A recent analysis of global sea level rise rates concludes the rising trend was 1.56 mm per year from 1900-2018. This is the same rate as for 1958-2014 (1.5 mm per year), indicating there has not been a long-term distinctive change in sea level rise rates in the last 120 years. 2

These are a sampling of many reports that show sea level is not rising at an alarming rate. Here are some others:



A policy brief from The Heartland Institute shows there is no evidence of acceleration in the rise of global sea levels since the 1920s and concludes the IPCC concerns over the issue are ‘without merit.’  3

A paper from Judith Curry, found that the current rising sea levels are not abnormal, nor can they be pinned on human caused climate change, arguing that the oceans have been on a ‘slow creep’ for the last 150 years, before the post 1950 climb in carbon dioxide emissions. Dr. Curry found that sea levels were actually higher in some regions during the Holocene Climate Optimum, about 5,000 to 7,000 years ago. 4

The National Oceanic and Atmospheric Administration (NOAA) updated its coastal sea level rise tide gauge data, including actual measurements through year 2016 which continues to show no evidence of coastal sea level rise acceleration. These measurements include tide gauge data coastal locations for 22 West Coast, Gulf Coast and East Coast states, Gulf of Mexico and Atlantic Ocean, 7 Pacific Island groups and 6 Atlantic island groups comprising more than 200 measurement stations—meanwhile California sea level rise ‘model study’ claims 10 foot by 2100. 5

Before the advent of the industrial revolution in the late 18th to early 19th centuries, carbon dioxide concentrations hovered around 280 ppm. Within the last century, atmospheric CO2 concentrations have risen dramatically to above 400 ppm. Yet sea levels were 1-6 meters higher while CO2 levels were below 300 ppm. 6
Areas Growing in Size

Research by the University of Auckland found atolls in the Marshall Islands, Kiribati and the Maldives archipelago have grown up to eight per cent in size over the past six decades.  7

A paper assessing the area of 15 Florida Bay islands between 1953 and 2014 finds 12 of the 15 grew in size during this time span, which is consistent with the global trend.
-----
**WRITTEN TASKS**
(A) Copy the sea level passage between "A paper assessing" and "the global trend.", inclusive, and change "grew" to "expanded".
(B) According to the sea level passage, what was the rate of global sea level rise from 1900 to 2018?

[Extracted data entries]
-----
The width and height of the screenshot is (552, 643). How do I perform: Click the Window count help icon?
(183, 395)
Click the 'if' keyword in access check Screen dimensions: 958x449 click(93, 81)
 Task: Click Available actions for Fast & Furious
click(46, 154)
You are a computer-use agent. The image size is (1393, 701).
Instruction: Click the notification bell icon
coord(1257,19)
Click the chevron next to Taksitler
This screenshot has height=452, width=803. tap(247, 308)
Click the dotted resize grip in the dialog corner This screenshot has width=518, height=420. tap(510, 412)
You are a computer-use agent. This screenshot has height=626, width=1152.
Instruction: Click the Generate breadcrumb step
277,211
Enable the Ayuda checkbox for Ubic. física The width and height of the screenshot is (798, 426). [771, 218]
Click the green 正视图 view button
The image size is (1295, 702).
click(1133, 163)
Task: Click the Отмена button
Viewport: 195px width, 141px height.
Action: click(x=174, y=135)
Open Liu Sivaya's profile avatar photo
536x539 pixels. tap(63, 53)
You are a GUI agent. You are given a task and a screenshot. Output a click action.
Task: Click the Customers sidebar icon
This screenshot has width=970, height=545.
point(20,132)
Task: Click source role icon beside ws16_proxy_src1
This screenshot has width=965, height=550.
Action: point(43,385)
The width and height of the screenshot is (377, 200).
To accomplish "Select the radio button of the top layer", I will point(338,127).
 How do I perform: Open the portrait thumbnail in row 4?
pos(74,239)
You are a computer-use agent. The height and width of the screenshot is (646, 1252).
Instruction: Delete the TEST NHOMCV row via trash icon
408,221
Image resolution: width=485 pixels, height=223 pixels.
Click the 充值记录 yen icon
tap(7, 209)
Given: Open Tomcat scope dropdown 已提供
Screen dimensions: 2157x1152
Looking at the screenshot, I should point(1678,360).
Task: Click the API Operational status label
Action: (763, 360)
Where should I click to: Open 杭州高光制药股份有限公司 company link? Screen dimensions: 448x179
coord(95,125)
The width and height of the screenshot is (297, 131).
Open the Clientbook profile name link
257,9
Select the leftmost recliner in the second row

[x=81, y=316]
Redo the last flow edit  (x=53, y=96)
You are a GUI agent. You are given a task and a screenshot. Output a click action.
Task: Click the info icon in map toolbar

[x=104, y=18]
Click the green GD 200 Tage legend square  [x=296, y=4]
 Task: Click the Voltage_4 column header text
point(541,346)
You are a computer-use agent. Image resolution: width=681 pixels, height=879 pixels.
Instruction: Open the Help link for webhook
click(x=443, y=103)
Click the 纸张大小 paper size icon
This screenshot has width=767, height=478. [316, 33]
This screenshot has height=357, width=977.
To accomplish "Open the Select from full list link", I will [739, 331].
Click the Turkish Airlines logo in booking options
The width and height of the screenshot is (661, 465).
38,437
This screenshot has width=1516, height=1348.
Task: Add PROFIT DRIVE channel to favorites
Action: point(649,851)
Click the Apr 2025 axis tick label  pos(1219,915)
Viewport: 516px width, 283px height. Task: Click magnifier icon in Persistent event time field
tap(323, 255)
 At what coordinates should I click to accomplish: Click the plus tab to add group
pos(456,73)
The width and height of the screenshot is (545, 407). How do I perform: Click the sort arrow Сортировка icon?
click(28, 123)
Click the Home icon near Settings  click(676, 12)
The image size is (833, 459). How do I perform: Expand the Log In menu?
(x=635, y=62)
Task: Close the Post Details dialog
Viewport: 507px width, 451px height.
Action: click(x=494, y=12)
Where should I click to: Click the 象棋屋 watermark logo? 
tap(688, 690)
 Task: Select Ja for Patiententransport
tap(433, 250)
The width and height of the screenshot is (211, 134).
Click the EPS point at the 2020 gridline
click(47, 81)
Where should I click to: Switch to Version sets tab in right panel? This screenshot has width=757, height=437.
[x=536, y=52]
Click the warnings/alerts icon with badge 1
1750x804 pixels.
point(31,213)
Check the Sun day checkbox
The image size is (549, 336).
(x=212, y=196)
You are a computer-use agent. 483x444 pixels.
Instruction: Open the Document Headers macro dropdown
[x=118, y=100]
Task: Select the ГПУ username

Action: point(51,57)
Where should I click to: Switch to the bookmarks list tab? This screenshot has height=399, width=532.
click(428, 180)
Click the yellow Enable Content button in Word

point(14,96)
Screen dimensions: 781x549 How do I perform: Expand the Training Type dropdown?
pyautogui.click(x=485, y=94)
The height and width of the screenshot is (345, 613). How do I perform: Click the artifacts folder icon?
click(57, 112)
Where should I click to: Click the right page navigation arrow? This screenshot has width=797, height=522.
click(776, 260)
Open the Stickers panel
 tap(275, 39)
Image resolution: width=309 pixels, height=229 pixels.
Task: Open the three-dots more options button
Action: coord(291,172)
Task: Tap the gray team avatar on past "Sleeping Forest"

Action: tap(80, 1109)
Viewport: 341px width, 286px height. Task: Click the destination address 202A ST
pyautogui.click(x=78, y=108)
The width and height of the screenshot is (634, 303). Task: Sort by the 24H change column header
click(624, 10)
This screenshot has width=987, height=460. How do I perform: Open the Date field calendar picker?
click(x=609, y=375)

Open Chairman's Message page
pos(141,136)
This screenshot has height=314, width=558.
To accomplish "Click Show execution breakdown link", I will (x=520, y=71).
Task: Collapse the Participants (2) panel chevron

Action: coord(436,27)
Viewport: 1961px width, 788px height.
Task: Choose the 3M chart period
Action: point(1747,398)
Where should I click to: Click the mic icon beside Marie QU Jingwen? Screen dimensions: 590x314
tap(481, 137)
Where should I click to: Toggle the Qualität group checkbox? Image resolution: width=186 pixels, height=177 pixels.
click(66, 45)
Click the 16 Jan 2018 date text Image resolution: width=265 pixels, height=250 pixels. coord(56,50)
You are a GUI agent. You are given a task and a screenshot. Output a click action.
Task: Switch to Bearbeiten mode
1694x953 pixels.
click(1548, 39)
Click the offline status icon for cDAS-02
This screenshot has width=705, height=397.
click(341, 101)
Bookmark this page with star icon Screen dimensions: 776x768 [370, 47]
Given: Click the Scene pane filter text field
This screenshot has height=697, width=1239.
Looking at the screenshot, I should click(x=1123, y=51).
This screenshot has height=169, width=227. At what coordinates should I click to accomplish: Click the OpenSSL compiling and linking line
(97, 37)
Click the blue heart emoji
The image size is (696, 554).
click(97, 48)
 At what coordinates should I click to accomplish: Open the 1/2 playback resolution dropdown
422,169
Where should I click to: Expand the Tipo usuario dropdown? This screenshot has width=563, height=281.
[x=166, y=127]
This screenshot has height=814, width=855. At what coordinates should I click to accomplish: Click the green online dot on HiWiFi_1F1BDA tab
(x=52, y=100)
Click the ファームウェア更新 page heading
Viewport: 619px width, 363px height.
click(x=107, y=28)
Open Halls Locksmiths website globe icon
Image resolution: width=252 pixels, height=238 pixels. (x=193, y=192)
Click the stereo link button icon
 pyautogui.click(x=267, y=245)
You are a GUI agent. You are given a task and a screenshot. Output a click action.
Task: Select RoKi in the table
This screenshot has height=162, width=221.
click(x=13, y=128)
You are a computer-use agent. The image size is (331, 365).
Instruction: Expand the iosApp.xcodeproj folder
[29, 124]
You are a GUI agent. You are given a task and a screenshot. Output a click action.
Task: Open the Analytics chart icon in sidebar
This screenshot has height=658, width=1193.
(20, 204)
-----
**RESPONSES IN ORDER**
(A)
A paper assessing the area of 15 Florida Bay islands between 1953 and 2014 finds 12 of the 15 expanded in size during this time span, which is consistent with the global trend.

(B) 1.56 mm per year.